Lovejoy évoque un système cyclique dans lequel la déforestation alimente la perte de forêts, ce qui rend la région plus sèche et engendre encore plus de déforestation. L'essentiel des précipitations en Amazonie est généré par la forêt tropicale elle-même mais avec la disparition des arbres, les pluies se font plus rares. Les experts s'inquiètent du potentiel de ce cercle vicieux à accroître l'état de sécheresse de la forêt jusqu'à un point de non-retour où elle ressemblera plus à une savane qu'à une forêt tropicale.
« Ce point de non-retour existe en Amazonie car la forêt génère la moitié de ses précipitations, » explique Lovejoy. « C'est pourquoi l'Amazonie doit être gérée comme un système, » poursuit-il.
En quoi ces incendies sont-ils liés au changement climatique ?
Si la déforestation et la mauvaise gestion du défrichement des forêts par brûlage se poursuivent alors des feux de forêts de cette ampleur pourraient se reproduire, préviennent Lovejoy et Muelbert. Une perte aussi massive de forêts se fera ressentir à travers toute la planète.
La protection de l'Amazonie est souvent présentée comme l'une des méthodes les plus efficaces pour atténuer les effets du changement climatique. Cet écosystème absorbe chaque année des millions de tonnes d'émissions carbone.
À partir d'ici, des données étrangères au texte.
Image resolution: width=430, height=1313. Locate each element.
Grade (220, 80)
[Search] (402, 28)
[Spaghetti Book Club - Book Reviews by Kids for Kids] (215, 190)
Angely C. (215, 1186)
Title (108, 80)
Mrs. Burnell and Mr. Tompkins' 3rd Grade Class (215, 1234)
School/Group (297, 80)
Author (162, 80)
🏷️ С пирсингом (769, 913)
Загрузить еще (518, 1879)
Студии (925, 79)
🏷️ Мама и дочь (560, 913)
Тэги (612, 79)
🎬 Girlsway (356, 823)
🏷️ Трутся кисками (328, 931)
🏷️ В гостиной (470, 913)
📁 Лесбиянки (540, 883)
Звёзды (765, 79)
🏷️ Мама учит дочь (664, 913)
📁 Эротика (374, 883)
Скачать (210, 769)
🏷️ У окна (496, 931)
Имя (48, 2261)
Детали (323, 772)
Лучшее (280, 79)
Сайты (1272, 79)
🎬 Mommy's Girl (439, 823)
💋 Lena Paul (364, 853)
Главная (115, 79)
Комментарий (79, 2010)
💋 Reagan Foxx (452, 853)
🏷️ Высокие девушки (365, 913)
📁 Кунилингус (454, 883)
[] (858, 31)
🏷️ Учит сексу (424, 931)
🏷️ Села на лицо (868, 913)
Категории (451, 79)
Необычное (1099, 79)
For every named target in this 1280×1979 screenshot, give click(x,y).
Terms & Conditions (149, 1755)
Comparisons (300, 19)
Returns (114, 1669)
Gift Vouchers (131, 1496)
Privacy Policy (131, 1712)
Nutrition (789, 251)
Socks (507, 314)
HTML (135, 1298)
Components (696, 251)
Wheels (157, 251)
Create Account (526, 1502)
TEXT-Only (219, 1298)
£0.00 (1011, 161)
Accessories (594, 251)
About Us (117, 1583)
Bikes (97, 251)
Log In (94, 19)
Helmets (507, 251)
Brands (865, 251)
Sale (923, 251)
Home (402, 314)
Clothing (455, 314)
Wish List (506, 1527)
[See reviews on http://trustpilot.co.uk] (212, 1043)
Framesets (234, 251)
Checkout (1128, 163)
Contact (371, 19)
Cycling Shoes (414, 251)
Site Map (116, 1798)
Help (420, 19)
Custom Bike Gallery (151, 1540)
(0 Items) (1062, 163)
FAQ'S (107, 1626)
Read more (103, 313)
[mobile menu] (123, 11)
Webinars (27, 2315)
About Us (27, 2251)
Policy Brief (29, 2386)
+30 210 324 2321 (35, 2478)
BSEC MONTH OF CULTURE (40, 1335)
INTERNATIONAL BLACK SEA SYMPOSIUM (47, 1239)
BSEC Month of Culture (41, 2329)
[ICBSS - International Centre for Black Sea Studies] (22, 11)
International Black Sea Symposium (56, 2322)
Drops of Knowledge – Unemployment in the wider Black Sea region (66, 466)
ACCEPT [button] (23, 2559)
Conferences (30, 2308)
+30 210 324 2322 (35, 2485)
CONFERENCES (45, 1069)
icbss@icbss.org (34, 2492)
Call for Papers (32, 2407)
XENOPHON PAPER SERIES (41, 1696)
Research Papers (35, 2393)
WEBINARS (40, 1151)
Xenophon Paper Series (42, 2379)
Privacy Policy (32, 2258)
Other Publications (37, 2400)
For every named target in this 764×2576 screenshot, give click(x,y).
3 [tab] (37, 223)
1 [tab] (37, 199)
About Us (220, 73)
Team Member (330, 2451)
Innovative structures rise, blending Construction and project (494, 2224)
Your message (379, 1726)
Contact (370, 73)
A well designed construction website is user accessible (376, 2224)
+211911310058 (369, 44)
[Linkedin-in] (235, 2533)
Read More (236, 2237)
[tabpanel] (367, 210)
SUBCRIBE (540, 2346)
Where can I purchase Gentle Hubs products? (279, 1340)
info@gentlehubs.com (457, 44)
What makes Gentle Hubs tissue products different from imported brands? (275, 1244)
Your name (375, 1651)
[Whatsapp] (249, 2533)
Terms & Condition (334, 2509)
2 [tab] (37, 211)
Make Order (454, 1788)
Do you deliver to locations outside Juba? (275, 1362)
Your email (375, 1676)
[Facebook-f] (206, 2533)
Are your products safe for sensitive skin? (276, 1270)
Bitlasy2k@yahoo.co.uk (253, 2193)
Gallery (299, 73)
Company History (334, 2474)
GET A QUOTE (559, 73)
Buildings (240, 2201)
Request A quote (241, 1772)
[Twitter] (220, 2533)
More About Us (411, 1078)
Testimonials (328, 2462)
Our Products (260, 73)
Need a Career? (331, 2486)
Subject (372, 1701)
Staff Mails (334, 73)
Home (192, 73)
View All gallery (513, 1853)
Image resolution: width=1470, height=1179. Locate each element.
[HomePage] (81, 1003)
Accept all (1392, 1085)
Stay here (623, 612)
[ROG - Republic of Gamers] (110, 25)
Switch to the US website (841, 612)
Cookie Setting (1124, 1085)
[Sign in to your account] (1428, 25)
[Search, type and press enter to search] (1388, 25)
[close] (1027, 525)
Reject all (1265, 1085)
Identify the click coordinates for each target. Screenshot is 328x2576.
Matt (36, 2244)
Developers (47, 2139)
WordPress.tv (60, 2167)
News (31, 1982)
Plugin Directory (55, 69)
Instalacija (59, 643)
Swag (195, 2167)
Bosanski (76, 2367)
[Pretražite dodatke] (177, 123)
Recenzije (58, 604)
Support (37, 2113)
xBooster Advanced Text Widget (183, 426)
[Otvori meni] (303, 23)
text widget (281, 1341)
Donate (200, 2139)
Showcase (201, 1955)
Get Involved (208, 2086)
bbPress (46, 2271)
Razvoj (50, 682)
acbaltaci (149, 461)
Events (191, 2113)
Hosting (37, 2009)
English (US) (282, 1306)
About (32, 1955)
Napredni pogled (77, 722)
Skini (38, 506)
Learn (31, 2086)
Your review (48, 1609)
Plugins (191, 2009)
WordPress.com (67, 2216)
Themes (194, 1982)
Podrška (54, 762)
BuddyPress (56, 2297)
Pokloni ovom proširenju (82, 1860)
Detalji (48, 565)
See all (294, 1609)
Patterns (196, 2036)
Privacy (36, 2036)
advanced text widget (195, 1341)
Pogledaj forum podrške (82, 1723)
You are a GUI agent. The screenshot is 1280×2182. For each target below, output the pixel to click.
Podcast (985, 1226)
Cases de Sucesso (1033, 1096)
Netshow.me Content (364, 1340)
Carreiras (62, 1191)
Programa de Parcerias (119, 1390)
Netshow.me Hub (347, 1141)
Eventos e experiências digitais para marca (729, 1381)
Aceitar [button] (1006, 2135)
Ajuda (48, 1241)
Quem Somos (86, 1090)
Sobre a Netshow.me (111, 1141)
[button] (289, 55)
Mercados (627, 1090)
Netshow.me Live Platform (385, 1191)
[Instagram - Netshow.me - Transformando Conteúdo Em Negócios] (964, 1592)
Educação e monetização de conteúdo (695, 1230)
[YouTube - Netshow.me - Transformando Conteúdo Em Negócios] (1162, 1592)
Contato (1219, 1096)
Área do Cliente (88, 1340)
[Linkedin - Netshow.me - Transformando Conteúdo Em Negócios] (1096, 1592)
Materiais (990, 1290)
Lorsque ces arbres sont abattus ou brûlés, non seulement ils libèrent le carbone qu'ils stockaient mais en plus le monde perd un outil naturel d'absorption du carbone.
« Toute forêt détruite constitue une menace à la biodiversité et aux personnes qui dépendent de cette biodiversité, » affirme Lovejoy. « La menace la plus terrifiante étant la libération d'une immense quantité de carbone dans l'atmosphère. » ajoute-t-il.
Pour Muelbert, il est encore trop tôt pour tenter de calculer la quantité de carbone émise par les feux de forêts de ce mois d'août. Le Groupe d'experts intergouvernemental sur l'évolution du climat a publié il y a quelques semaines un rapport dans lequel il rappelle que le monde n'a pas les moyens de sacrifier une forêt s'il souhaite éviter les effets les plus graves du changement climatique.
« C'est une tragédie, » lâche Muelbert à propos des feux de forêts et de la déforestation sous-jacente. « Un crime contre la planète, un crime contre l'humanité, » s'attriste-t-elle.
Cet article a initialement paru sur le site nationalgeographic.com en langue anglaise.